» Supplied text:
━━━
Our activity is centred on a small triangle of land which is about half an acre in size and surrounded on all sides by miles of industrial scale agriculture

a little piece of land functions as a fertile ground upon which we develop ideas and formulate questions which we can mediate via artistic production. It gives focus to our responses to: the politics and economics of globalisation; climate change; accelerations in urbanisation; the increase in an urbanised, colonising world view and the decrease in agency experienced by ordinary people in areas of activity that our ancestors would have taken for granted; and to researching and re-imagining what kind of food landscape people living on this land would have recognised before the arrival of farming.

Our response was provoked by extremes of weather we experienced in the first half of 2012, which affected our initial commitment to establishing an edible five layer permaculture to explore alternatives to industrial, globalised food production via an attempt to redress the current energy ratio of industrialised farming: For every 1 calorie of food produced by modern agricultural methods, 10 calories of fuel are burned in its production. We decided not to fight nature by tilling, planting, weeding and reaping as farmers and growers do, but to learn from the environment and to work with it; to discover and (re)learn what can provide food from amongst the indigenous wild plants that grow vigorously and reliably whether we cultivate them or not. We have now developed a system of minimal positive intervention in a re-wilded ecosystem, which draws on permaculture tenets to ensure we obtain the foods we need from a self-sustaining system which accommodates us, rather than being managed by us.
━━━
» Task statement: Translate this sentence from the text on the half-acre plot into Spanish: "We have now developed a system of minimal positive intervention in a re-wilded ecosystem, which draws on permaculture tenets to ensure we obtain the foods we need from a self-sustaining system which accommodates us, rather than being managed by us." The listing has no role in this exercise.

» Extracted material:
━━━
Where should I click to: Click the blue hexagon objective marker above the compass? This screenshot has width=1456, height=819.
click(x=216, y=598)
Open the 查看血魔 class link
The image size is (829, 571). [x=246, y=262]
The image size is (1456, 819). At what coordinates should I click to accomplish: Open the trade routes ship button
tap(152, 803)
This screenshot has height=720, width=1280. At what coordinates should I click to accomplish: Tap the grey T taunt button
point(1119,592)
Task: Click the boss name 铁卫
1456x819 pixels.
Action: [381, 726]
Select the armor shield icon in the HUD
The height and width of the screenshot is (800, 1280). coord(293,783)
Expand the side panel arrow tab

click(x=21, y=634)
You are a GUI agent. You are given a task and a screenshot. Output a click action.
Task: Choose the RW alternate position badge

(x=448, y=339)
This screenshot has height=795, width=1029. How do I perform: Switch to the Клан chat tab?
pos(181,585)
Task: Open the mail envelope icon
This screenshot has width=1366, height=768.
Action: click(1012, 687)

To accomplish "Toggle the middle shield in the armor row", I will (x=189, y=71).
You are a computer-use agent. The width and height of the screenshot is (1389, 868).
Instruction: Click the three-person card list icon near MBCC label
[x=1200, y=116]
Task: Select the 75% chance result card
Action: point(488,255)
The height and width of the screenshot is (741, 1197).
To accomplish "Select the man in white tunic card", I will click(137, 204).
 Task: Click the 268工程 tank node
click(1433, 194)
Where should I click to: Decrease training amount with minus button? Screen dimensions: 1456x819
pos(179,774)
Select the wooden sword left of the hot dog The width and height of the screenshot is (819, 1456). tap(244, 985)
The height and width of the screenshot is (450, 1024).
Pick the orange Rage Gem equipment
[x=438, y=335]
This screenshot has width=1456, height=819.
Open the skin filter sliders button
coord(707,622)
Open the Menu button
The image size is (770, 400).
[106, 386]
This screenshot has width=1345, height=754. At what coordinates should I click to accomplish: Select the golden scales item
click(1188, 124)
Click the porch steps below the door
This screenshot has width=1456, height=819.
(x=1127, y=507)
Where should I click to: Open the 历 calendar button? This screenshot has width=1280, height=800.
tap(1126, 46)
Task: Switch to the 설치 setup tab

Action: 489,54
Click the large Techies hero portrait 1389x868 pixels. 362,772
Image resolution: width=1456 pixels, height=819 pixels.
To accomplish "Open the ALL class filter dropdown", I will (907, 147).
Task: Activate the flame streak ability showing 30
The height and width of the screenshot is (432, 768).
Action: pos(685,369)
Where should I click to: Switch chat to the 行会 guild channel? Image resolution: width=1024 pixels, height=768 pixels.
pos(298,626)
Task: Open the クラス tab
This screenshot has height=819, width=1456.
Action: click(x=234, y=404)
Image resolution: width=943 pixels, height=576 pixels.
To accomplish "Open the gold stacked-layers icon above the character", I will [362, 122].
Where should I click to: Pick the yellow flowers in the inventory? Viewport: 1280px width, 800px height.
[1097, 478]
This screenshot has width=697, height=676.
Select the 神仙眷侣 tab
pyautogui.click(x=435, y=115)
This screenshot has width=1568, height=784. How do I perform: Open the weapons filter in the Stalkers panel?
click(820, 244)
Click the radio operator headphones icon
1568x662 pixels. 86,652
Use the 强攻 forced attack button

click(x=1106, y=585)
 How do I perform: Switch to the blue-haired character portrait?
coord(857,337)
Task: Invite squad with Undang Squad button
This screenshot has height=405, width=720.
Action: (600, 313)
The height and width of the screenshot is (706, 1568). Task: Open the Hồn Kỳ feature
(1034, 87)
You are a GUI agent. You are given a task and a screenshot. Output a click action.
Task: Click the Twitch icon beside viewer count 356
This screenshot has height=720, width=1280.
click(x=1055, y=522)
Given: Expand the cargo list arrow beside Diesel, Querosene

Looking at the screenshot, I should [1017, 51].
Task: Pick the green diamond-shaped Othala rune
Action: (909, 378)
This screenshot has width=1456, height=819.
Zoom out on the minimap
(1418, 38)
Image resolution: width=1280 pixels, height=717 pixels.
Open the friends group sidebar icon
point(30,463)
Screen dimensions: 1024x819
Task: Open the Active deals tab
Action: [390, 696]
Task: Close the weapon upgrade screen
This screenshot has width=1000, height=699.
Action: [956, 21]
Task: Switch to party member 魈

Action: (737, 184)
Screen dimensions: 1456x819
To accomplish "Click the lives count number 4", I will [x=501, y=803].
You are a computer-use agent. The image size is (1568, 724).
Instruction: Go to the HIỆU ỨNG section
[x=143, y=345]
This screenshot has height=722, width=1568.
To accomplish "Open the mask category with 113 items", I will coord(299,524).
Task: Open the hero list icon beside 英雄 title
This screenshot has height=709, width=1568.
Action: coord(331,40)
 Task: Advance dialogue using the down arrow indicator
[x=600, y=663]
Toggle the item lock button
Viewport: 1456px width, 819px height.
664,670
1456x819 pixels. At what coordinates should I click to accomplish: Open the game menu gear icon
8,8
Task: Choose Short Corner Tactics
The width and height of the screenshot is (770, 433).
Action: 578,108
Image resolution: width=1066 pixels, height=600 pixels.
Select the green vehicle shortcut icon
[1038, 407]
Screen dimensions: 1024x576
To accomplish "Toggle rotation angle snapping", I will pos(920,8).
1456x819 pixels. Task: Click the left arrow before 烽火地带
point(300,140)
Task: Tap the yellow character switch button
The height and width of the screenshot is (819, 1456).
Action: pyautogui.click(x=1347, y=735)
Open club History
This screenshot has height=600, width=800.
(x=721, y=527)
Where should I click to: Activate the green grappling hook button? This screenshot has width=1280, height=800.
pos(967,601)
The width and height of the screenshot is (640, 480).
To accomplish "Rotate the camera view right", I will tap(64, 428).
━━━
» Correct answer: Ahora hemos desarrollado un sistema de intervención positiva mínima en un ecosistema renaturalizado, que se basa en los principios de la permacultura para asegurar que obtengamos los alimentos que necesitamos de un sistema autosostenible que nos acoge, en lugar de ser gestionado por nosotros.